SEC Final Rules Mandate Policies to Prevent Securities Violations
January 12, 2004
BACKGROUND
In December, 2003 the Securities and Exchange Commission (“SEC”) adopted new Rule 38a-1 under the Investment Company Act of 1940 (“Investment Company Act”) and new Rule 206(4)-7 under the Investment Advisers Act of 1940 (“Advisers Act”), and amended Advisers Act Rule 204-2 (the “books and records rule”) in order to prevent violations of the federal securities laws. The rules require every investment company (“fund”) and investment adviser (“adviser”) registered with the SEC to:
* Adopt and implement policies and procedures reasonably designed to prevent violations of the federal securities laws;
* Review such policies and procedures annually for their adequacy and the effectiveness of their implementation; and
* Appoint a chief compliance officer to be responsible for administering such policies and procedures.
Funds and advisers must be in compliance with the new rules on or before October 5, 2004. Because its limited resources permit infrequent compliance examinations, the SEC has created additional mechanisms to try to ensure that funds and advisers do not violate the federal securities laws. In the SEC’s experience, funds and advisers with effective internal compliance programs administered by competent compliance personnel are much less likely to violate these laws. As a result of the enactment of these new rules by the SEC, funds and advisers that have not already done so, are required to adopt such internal compliance programs.

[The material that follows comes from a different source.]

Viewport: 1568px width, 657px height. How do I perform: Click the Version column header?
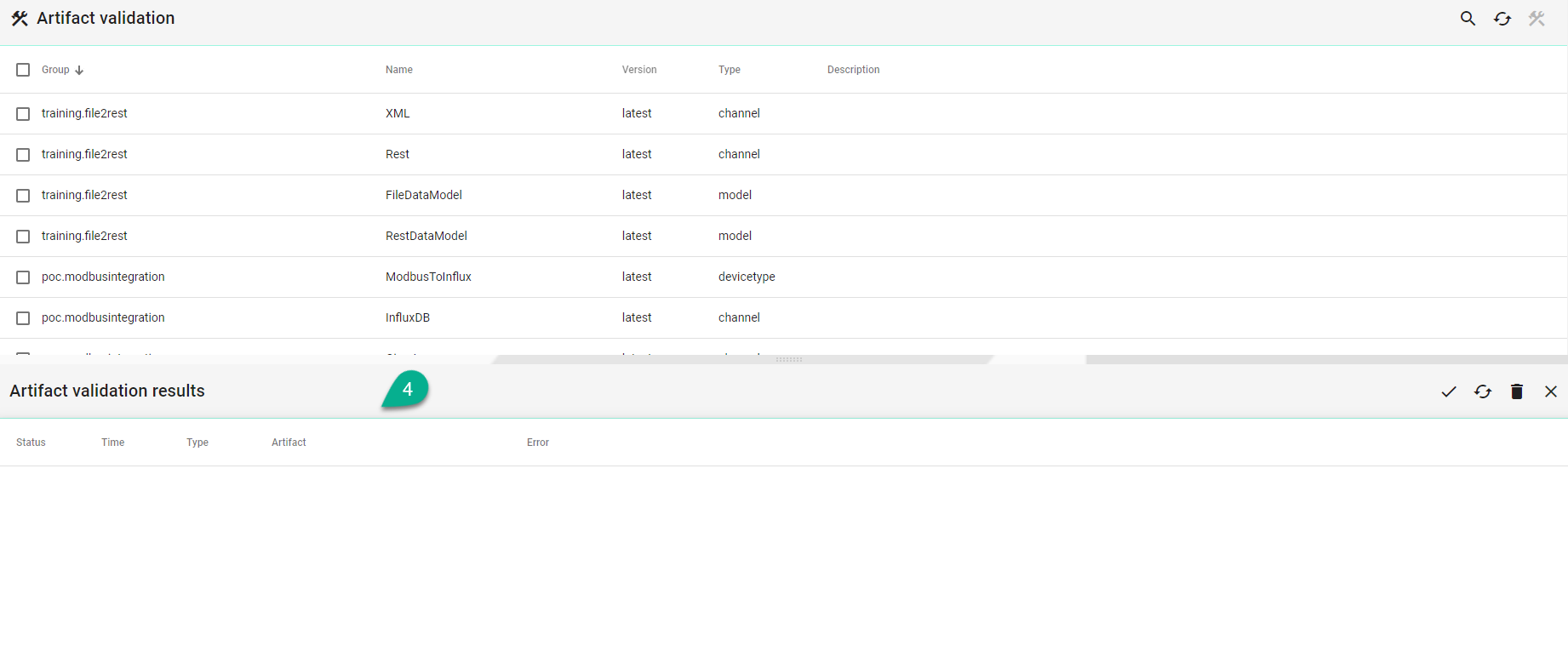tap(638, 70)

ADOPTION AND IMPLEMENTATION OF POLICIES AND PROCEDURES
Investment Advisers
Pursuant to Rule 206(4)-7, every registered investment adviser is required to adopt and implement a compliance program reasonably designed to prevent violation of the federal securities laws, including the Advisers Act, detect violations that have occurred, and correct promptly any violations that have occurred. An adviser is prohibited from giving investment advice to clients unless the adviser is in compliance with the rule.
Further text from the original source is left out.